EXTRACT:
I’m a conservative, and I believe the same thing. It’s just that I don’t believe that we should do something simply because we can. And KH’s glib “apply heat” is a short-hand for the application of the coercive power of the state in mega-tonnages unknown outside of dictatorships.

“I don’t want to get rid of actual racial and religious differences. I just want to get rid of the idea that the differences are worth fighting over.”

One thing which never changes is the left’s blindness to the law of unintended consequences. Whether KH wants it or not, the world he is trying to conjure up will be one in which racial and religious identity will be actively discouraged. And not just for other people, but for KH himself. The Soviet Union was dedicated to exactly the same idea KH is pushing (why does he think that he’s abandoned Communism?), and they persecuted their racial and religious minorities for just that reason. Left wing politics are a jealous god, and thou shalt have no other gods before them.

August 8

Ken Hechtman writes:

You’re right, I’m not coming from the same place as John McCain and Edward Kennedy on this issue. I’m coming from here:

By its own admission, No One Is Illegal is a radical group with a radical stand. It’s not the same as the mainstream “comprehensive immigration reform” movement.

I used to do some work on NOII campaigns and events a couple of years ago. I’ll still go to the occasional event but I’m less involved with them now. To the extent that I can, I try to bring the NDP towards NOII’s position. Sometimes it works. Last year, the party made recognition of foreign credentials a top priority and that was in part because another NOII member and I were in the right room at the right time.

I agree that it would be a useful exercise for you to learn who’s who on our side (and not simply let Discover The Network tar everyone with the same brush). Much like I find it useful to learn who’s who on yours (and not let the Southern Poverty Law Center tar everyone with the same brush). But do you really need to rate everyone in reference to me personally?

It may seem, as I said earlier, that Ken Hechtman’s views are so extreme that they cannot be seen as representative of even the usual (i.e. the radical) pro-large-scale immigration, pro-open-borders position, such as that of the people who supported the Comprehensive Immigration Reform. But, because his views are so extreme, they might provide a useful index to see where open-borders supporters are really coming from.

LA replies:

I don’t know that it’s in terms of you personally, but rather that you gave virtually classic expression to certain positions, and it struck me that the way people respond to those positions would be informative. Besides, what’s wrong with being a touchstone?

Cindi S. writes:

Ken Hechtman believes Islam is assimilable? Assimilable to what, in lieu of a culture he doesn’t believe in, doesn’t champion and doesn’t want?

Another thing: he believes governments don’t have the right to national sovereignty and borders? He’s right; governments don’t have RIGHTS. But people do. We don’t have the right to keep intruders out of our own house?

KH doesn’t have a really coherent philosophy but he is dangerous.

Adela G. writes:

By the way, I found Ken Hechtman utterly chilling in the narcissism underlying his civil and reasonable tone. In essence, he’s decided the One World model should be imposed on billions of people because he doesn’t want to be dominated by anyone else’s ideology. Lovely. As a typical liberal, he is quite unaware of the irony and the inconsistency of his position. And the inhumanity.

DATA BLOCK:
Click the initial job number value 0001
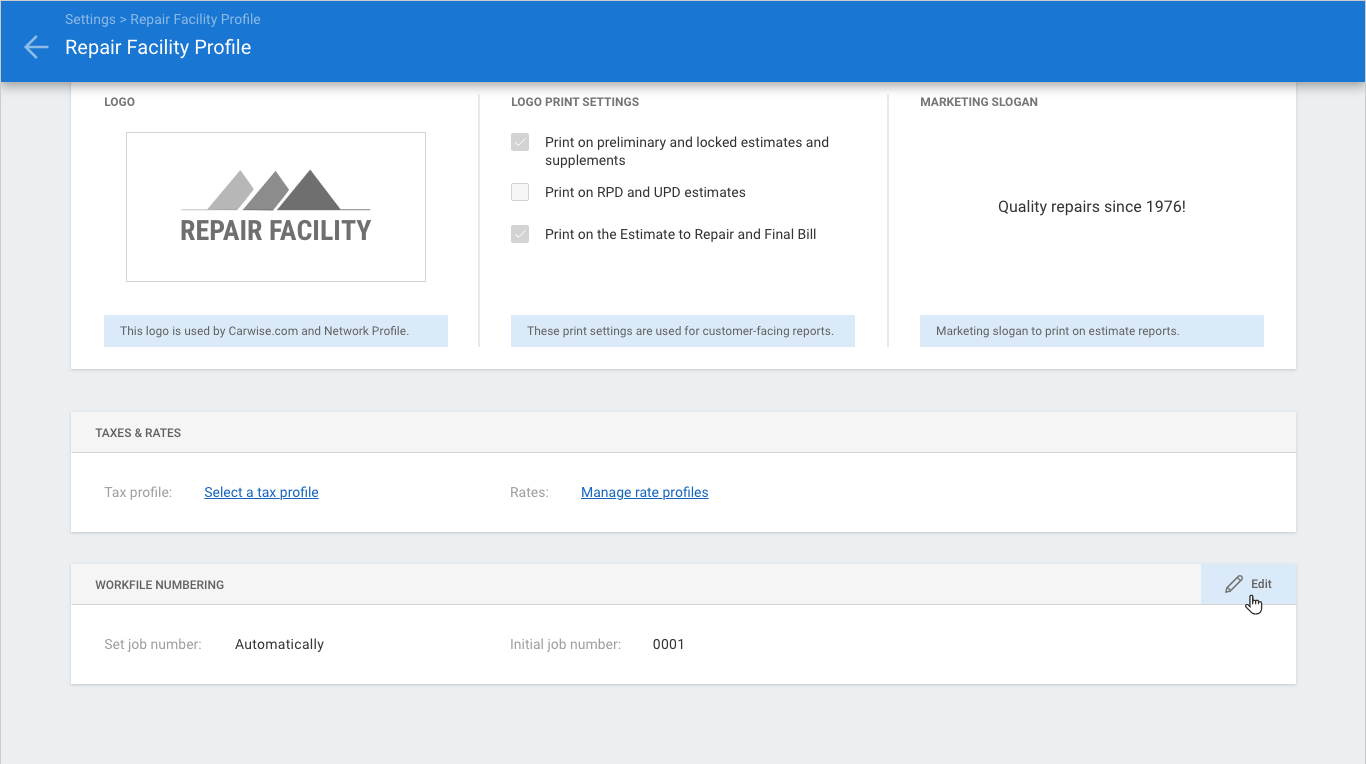1366x764 pixels. (668, 644)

HOW TO COMPLETE THIS TASK:
Extend the discussion of Ken Hechtman's open-borders views beyond its last comment.

OUTPUT FOR THIS EXERCISE:
Ken Hechtman writes:

Well, it’s five direct quotes of mine. And I don’t have the standing to be the touchstone for this. I’m not the guy who decides what the movement stands for, I’m just telling you the parts of it I believe in. If you skimmed the NOII article you’ll see that Jaggi Singh and the other people interviewed put much more emphasis on crypto-Marxist explanations of everything (what they call their “class analysis”) than I do.

I watched most of the Evan Sayet Youtube. I could pick it apart line by line but it’s 45 minutes long. I don’t have the time to write that and you probably don’t have the time to read it. So I’ll accept (with many reservations) his premise that liberals are deeply suspicious of anyone who needs to be right at all costs. But (as you can imagine) we tell the story differently. This is how we believe conservatives think:

We call them “The Right Man”:

Essential here is that the “Right Man” must always have his way and is afraid of losing face above all (“How dare you talk to me this way?”): anything that might be an indication of his infallibility or erroneous ways, something that he can never admit.

Or “The Violent Man”:

“In 1954, Van Vogt began work on a war novel called The Violent Man, which was set in a Chinese prison camp. The commandant of the camp is one of those savagely authoritarian figures who would instantly, and without hesitation, order the execution of anyone who challenges his authority. Van Vogt was creating the type from observation of men like Hitler and Stalin. And, as he thought about the murderous behaviour of the commandant, he found himself wondering: “What could motivate a man like that?” Why is it that some men believe that anyone who contradicts them is either dishonest or downright wicked? Do they really believe, in their heart of hearts, that they are gods who are incapable of being fallible? If so are, are they in some sense insane, like a man who thinks he is Julius Caesar?”

“Looking around for examples, it struck Van Vogt that male authoritarian behaviour is far too commonplace to be regarded as insanity…. [For example,] marriage seems to bring out the “authoritarian” personality in many males, according to Van Vogt’s observation.”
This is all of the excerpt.